Album Review: Caleborate Makes You Celebrate Like Its “1993”

Blessed with an affinity for wordplay and a compelling sing-song cadence, Caleborate’s
1993 combines nostalgia for the 23-year-old rapper’s childhood with reflections on modern life. The album is a 90’s Hip Hop glory-fest that both humorously and truthfully delves into Millennial problems. From societal frustrations to personal insecurities, Caleborate does not shy from telling it how he sees it, but you will find that you see life in the same ways as him.

08 {Carter Flow}

I love Hip Hop. No doubt about it! Yet, I do feel that its amassed global success and phenomena has clouded the grounded nature of the genre and its general causes. Hip Hop was born among poor, black and latino communities. It was a genre that showed how spiritual pain can manifest and be doubled by systemic ones, as well. Caleborate’s ability to rap through Hip Hop’s core heartbeat makes 1993 a track by track manifesto on how being young, black, and hungry with ambition tussles between feeling blissful and stressful. How do you feel like you have a bright future ahead when you have student debt? How do you give love to your family and friends when you do not love yourself? How do you keep internal peace when violence, both socially and systemically, is too common? These are hard, spiritual battles that can make anyone 23 year old young man feel old and worn. Yet, it is these weary social, mental, and emotional confrontations that make Caleb feel like a breath of fresh air to the Hip Hop game.
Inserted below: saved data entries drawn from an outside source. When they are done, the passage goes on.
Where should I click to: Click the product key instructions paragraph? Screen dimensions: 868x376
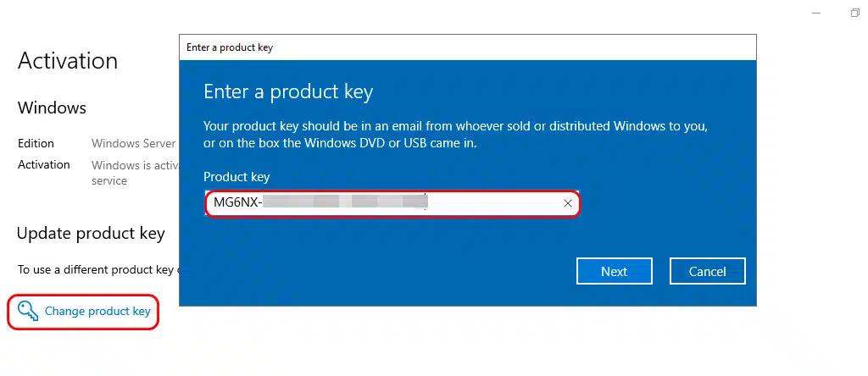coord(455,135)
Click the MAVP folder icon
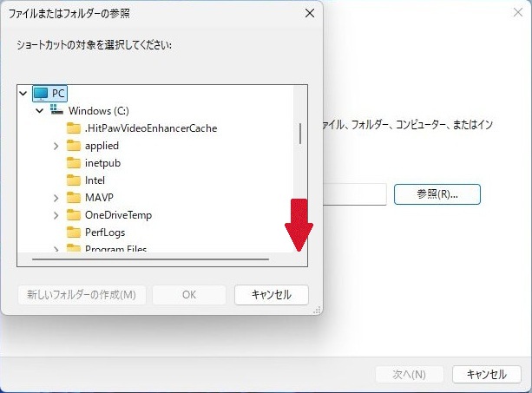 tap(74, 197)
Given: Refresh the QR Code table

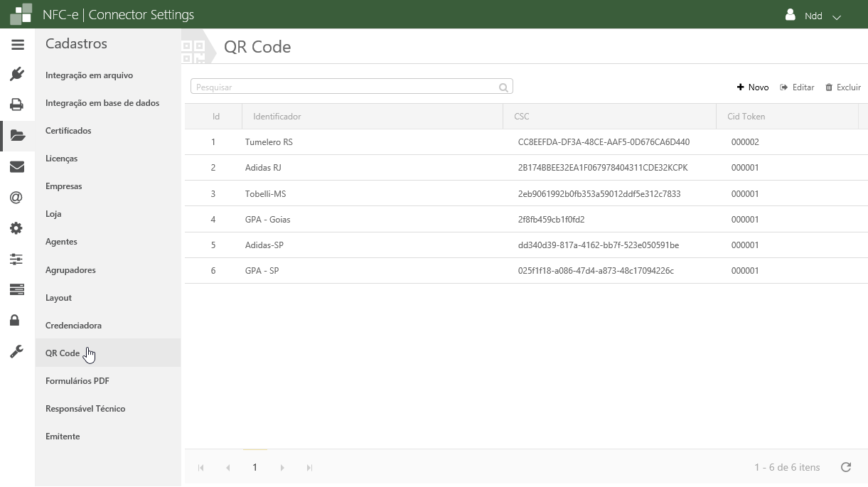Looking at the screenshot, I should click(846, 467).
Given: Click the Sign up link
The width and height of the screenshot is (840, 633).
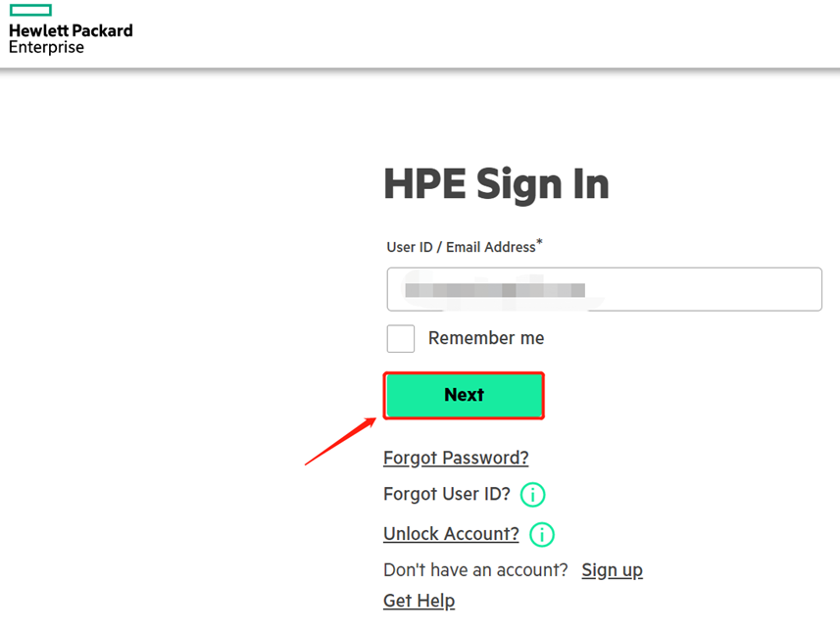Looking at the screenshot, I should pyautogui.click(x=612, y=570).
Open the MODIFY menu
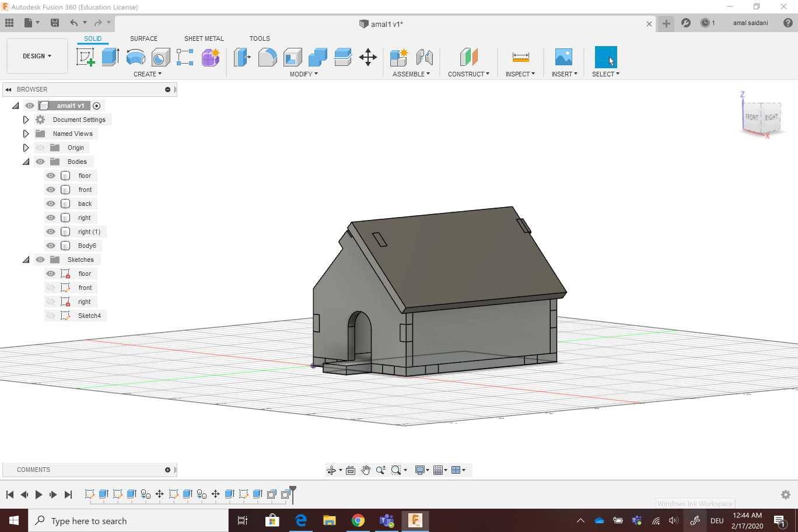 [303, 74]
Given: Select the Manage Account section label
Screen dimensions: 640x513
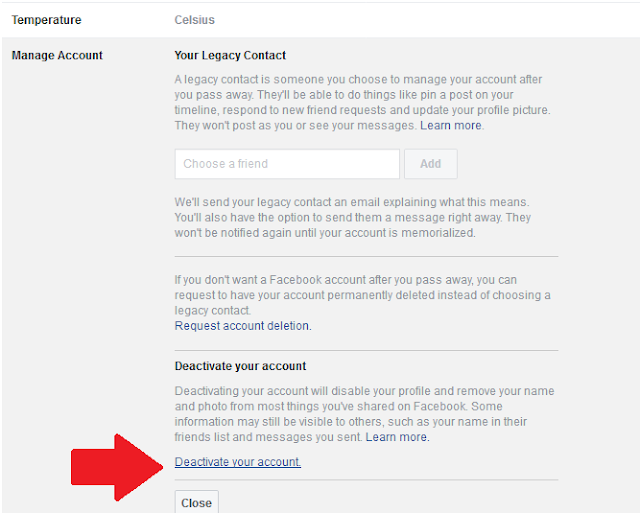Looking at the screenshot, I should [x=57, y=55].
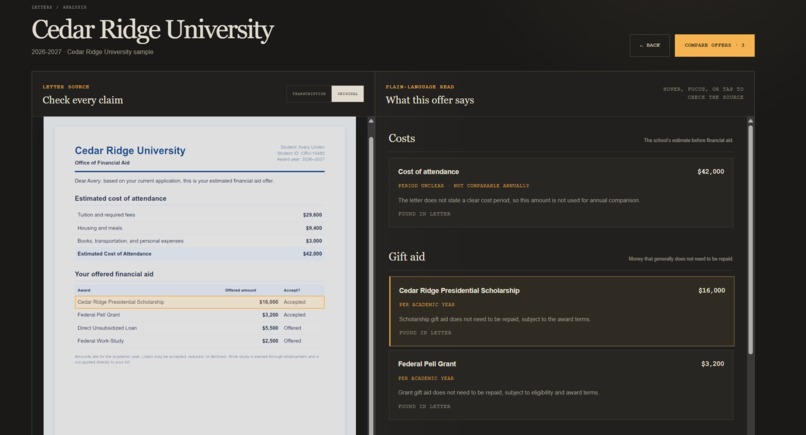Click Found in Letter under Pell Grant
The height and width of the screenshot is (435, 806).
coord(424,406)
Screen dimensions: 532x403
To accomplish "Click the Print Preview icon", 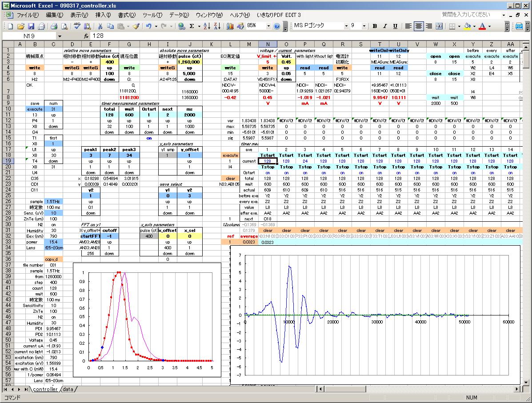I will point(64,26).
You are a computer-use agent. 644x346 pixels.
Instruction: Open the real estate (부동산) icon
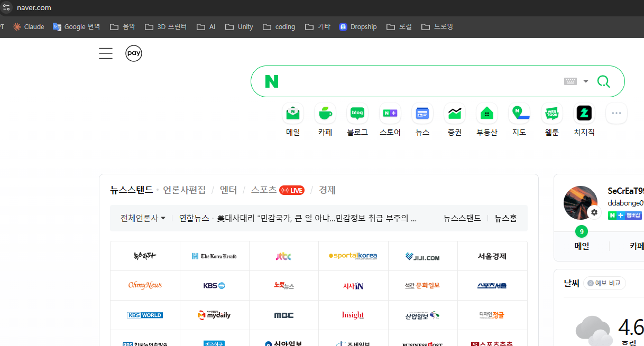[487, 113]
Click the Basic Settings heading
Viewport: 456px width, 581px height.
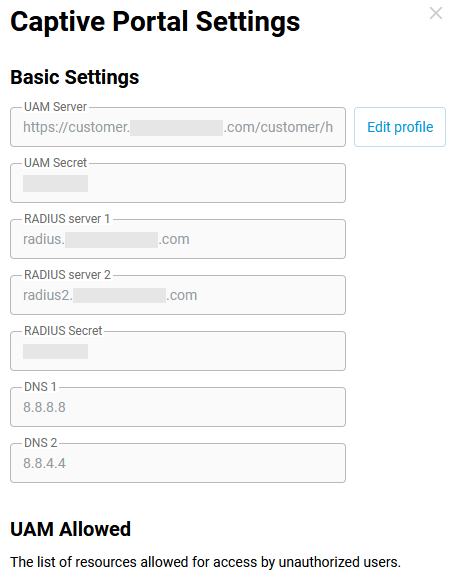point(75,77)
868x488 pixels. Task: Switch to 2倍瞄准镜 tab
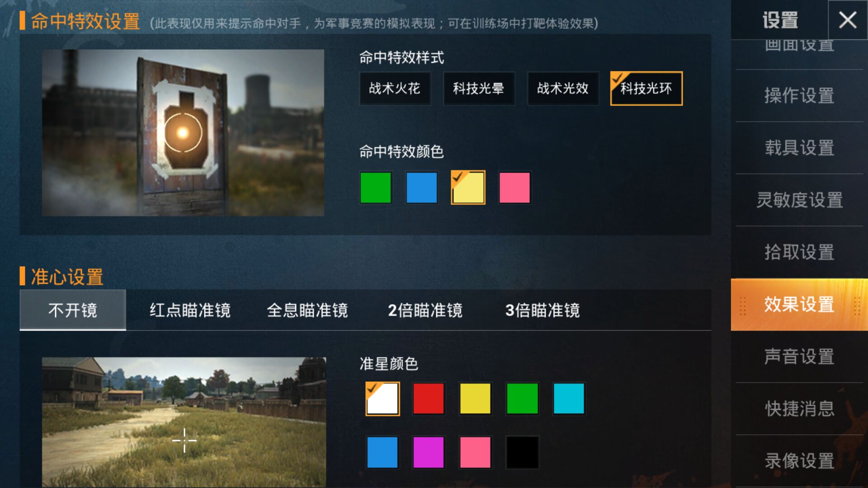point(425,310)
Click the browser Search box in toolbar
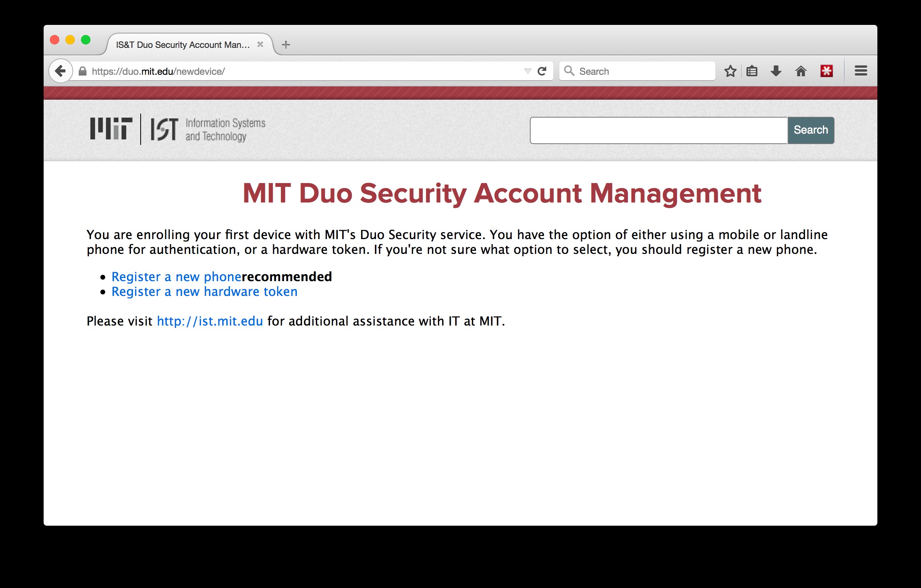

Using samples of classic Hip Hop and R&B classics, Caleborate gives rhythmic charisma over a completely original rap flow. There is no confusing Caleborate with another rapper in sound or in realness. He is too vast and ingrained in the problems of daily life that he utterly avoids the plain generics of Hip Hop tracks that only talk about “ho’s and money”. Caleborate is quickly becoming a prominent Emcee because, although we all love the dreamy illusions music can provide, we also need the reality analysis it gives. If music is art and art is culture then it must represent all aspects of a community: not just the “rich” kind. Therefore, leave it to Caleborate’s rising power to empathetically remind listeners’ that a poor kid does not need to mean a poor soul. The spiritual can go beyond material woes even if it feels physically confined by them.

When asked for his inspiration on this Calibrate explained:

“1993 is my birth year and I personally think that the stretch between ’90 and ’95 was a pretty special time to be born in because we got to experience life pre-cell phone, but we came of age when technology became an inseparable part of everyone’s everyday lives. I remember finding music using Kazaa and burning CD’s. I remember using MapQuest before GoogleMaps. I had a house phone. But I’m also a digital native,” Caleborate explained to Complex. “The music on 1993 is reflective of the kind of music and the TV shows I watched growing up. I distinctly remember the blending of the two worlds–I was watching Family Matters on TV, but also Buzzfeed videos on my phone. The music on this project has sample-based stuff that sounds like Kanye’s but there’s also more beat-driven stuff that sounds like it could be played alongside Kaytranada. The lyrical content is reflective of where I am in my life as a young adult. I’m talking about stuff that other 22- and 23-year-old people are going through.”